Ping laughed nervously. “About to unfold? Look around you, man. It’s already happened.”

“This is just the beginning.” Han spoke calmly, so Ping wouldn’t think he was as panicked as the natives and laborers huddled in the crowded forecastle. “There will be another explosion, many times what happened today.”

Ping stopped his wiping. The people of the Himalayas were said to have special gifts that allowed them to survive the harsh climate so close to the top of the world. He’d heard some fanciful stories about the mountain dwellers in his youth and had seen such unexplainable wonders in his time since that he had no reason to doubt them. The Tibetan standing so stolidly amid the swirling ash seemed so sure of himself that Ping wouldn’t be surprised if he really did know something kept from normal men. It didn’t hurt that he himself felt that the volcano over the horizon wasn’t finished yet.
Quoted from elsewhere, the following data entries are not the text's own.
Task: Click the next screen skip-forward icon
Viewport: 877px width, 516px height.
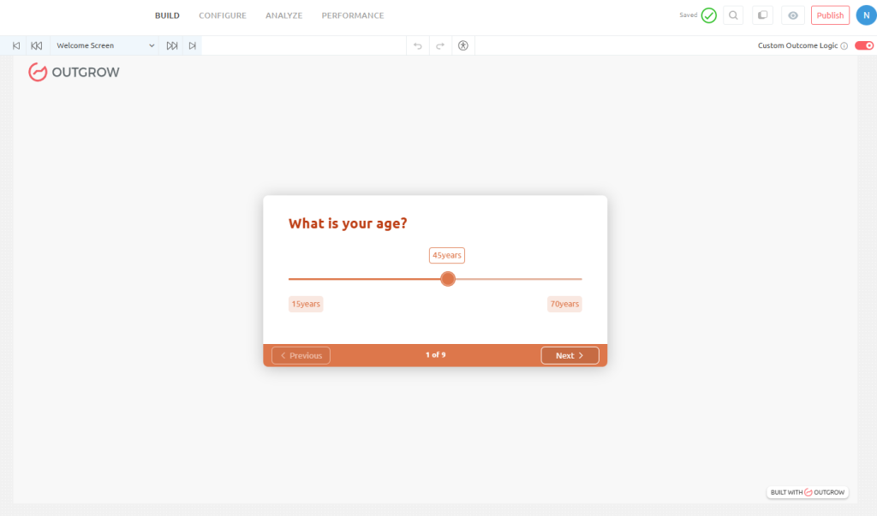Action: point(172,45)
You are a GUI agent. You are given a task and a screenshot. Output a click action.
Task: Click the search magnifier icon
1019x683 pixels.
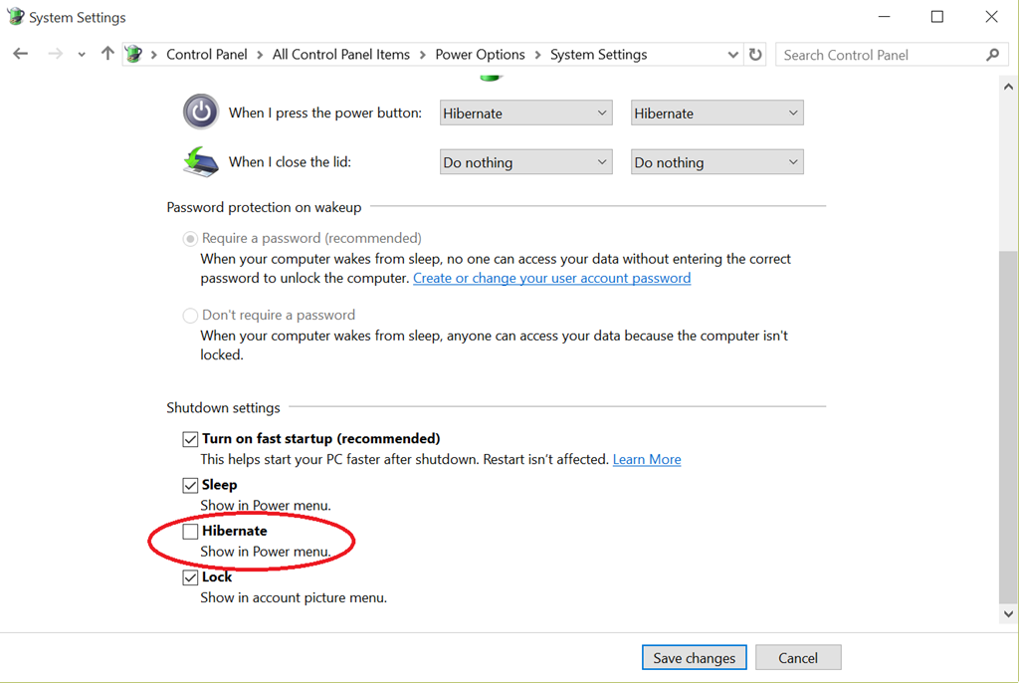(992, 55)
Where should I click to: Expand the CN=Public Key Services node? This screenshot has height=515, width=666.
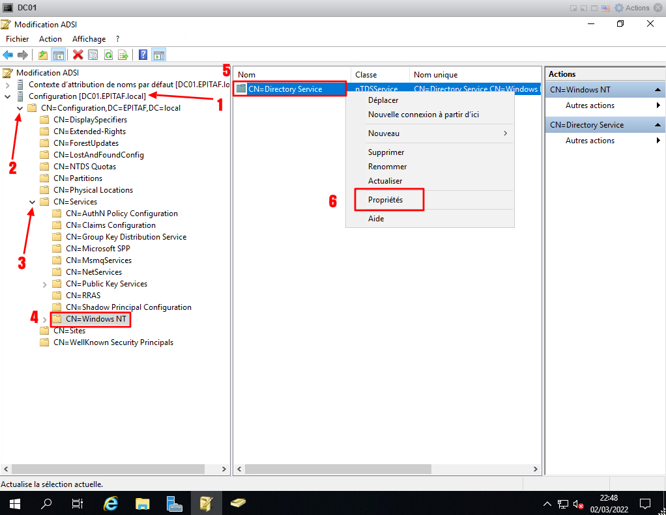pos(45,284)
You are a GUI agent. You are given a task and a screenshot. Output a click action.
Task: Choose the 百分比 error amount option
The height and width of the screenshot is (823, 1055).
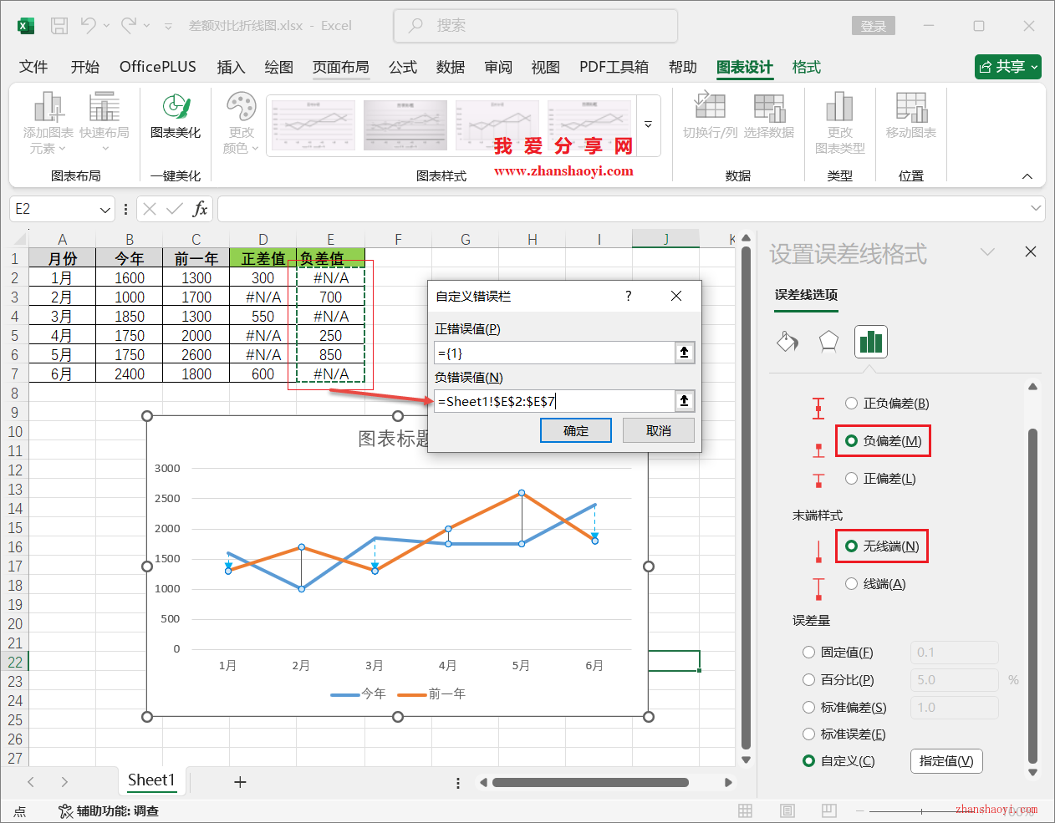coord(808,679)
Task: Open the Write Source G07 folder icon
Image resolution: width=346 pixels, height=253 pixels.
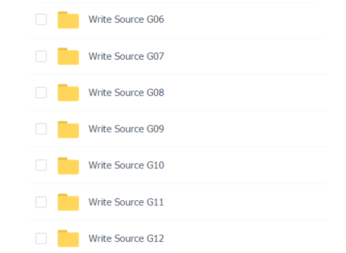Action: (68, 57)
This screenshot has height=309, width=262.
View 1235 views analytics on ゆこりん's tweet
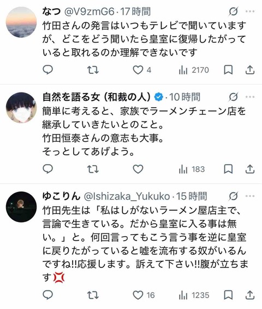click(194, 295)
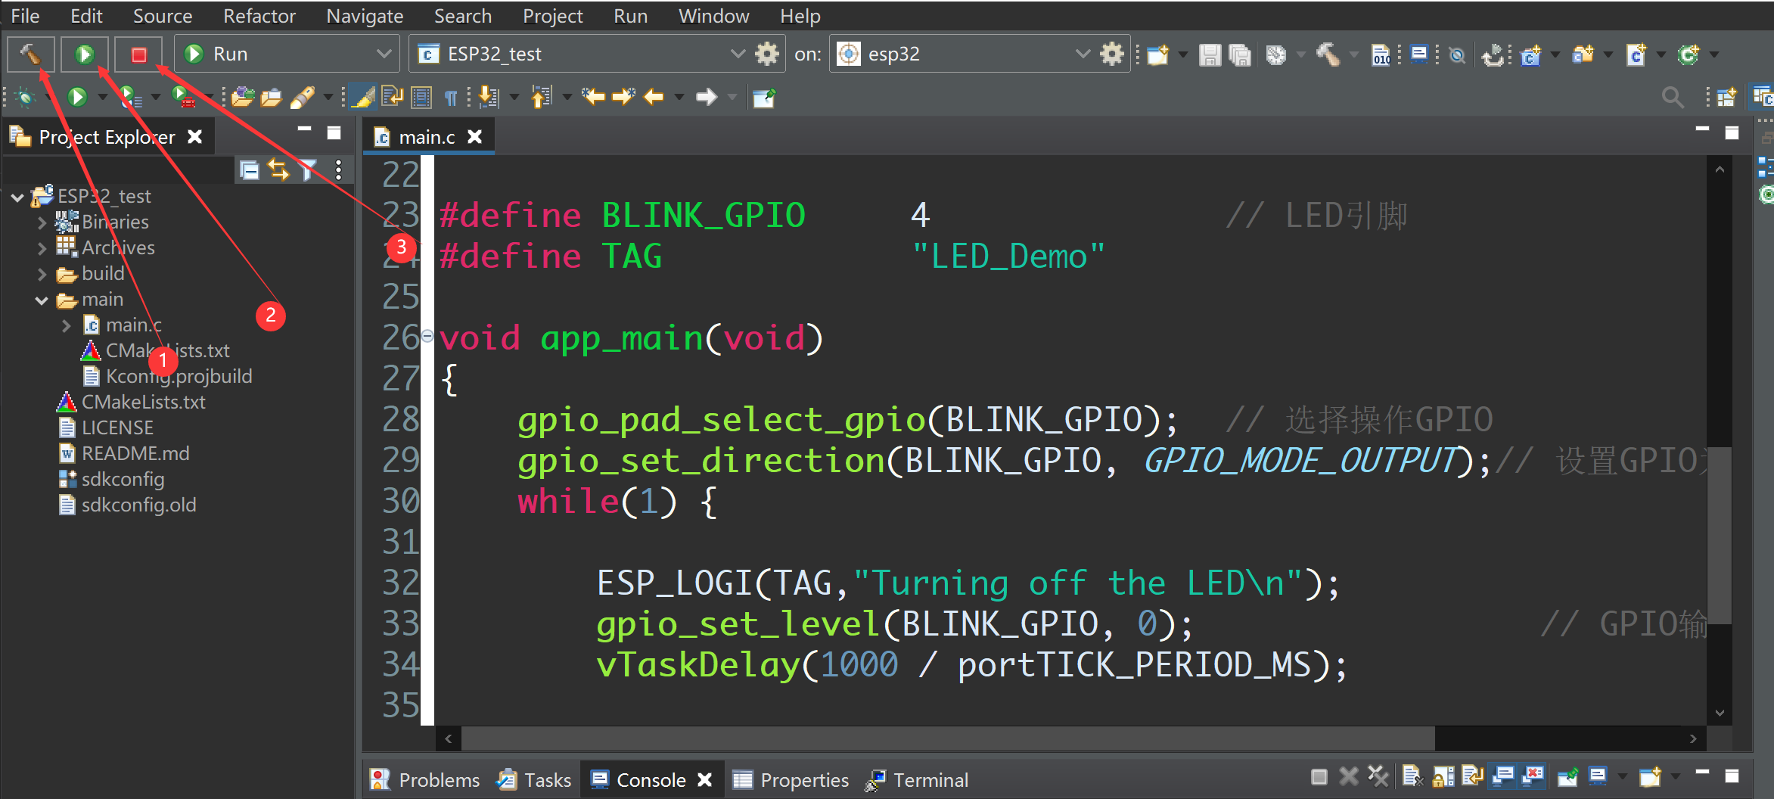Select the highlighter mark occurrences tool
Viewport: 1774px width, 799px height.
point(363,97)
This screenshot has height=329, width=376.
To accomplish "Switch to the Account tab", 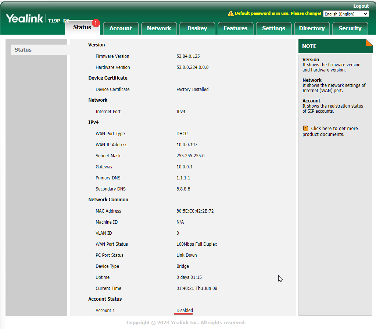I will [121, 28].
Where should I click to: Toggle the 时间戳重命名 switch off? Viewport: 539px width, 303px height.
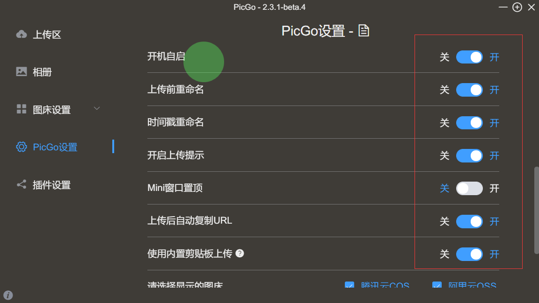pos(469,123)
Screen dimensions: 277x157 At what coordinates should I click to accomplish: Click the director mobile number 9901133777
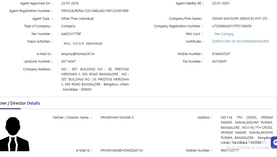(230, 151)
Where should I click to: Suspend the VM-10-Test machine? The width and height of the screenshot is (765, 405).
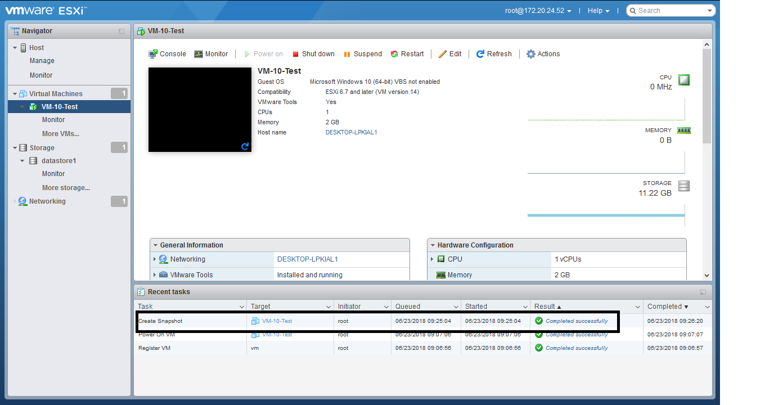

Han continued, “Tomorrow morning the mountain will explode again. When it does, it will destroy everything in the Sunda Strait.”

Ping covered his astonishment with a skeptical look. “How do you know?”

“The same way I knew months ago that it would erupt at all. That is why I am here.”

“The volcano has been erupting for months,” Ping said. “Maybe you heard of this and came to see for yourself.”

The watcher reached into his bag, careful to knock ash from its cover so as not to spoil what was nestled inside. The book he held in the corona of the Loudon ’s running lights was many decades old. Its once blood-dyed cover had turned black, and the brass clasps that held it together were tarnished to the patina of old iron. “I can show you in this journal that I left my village a week before the first eruption to get here in time.”

Han didn’t add exactly how long ago the oracle had known this eruption was coming. It was bad enough he was trying to save the people on the ship in order to save his own life. He would not give up any more secrets than necessary.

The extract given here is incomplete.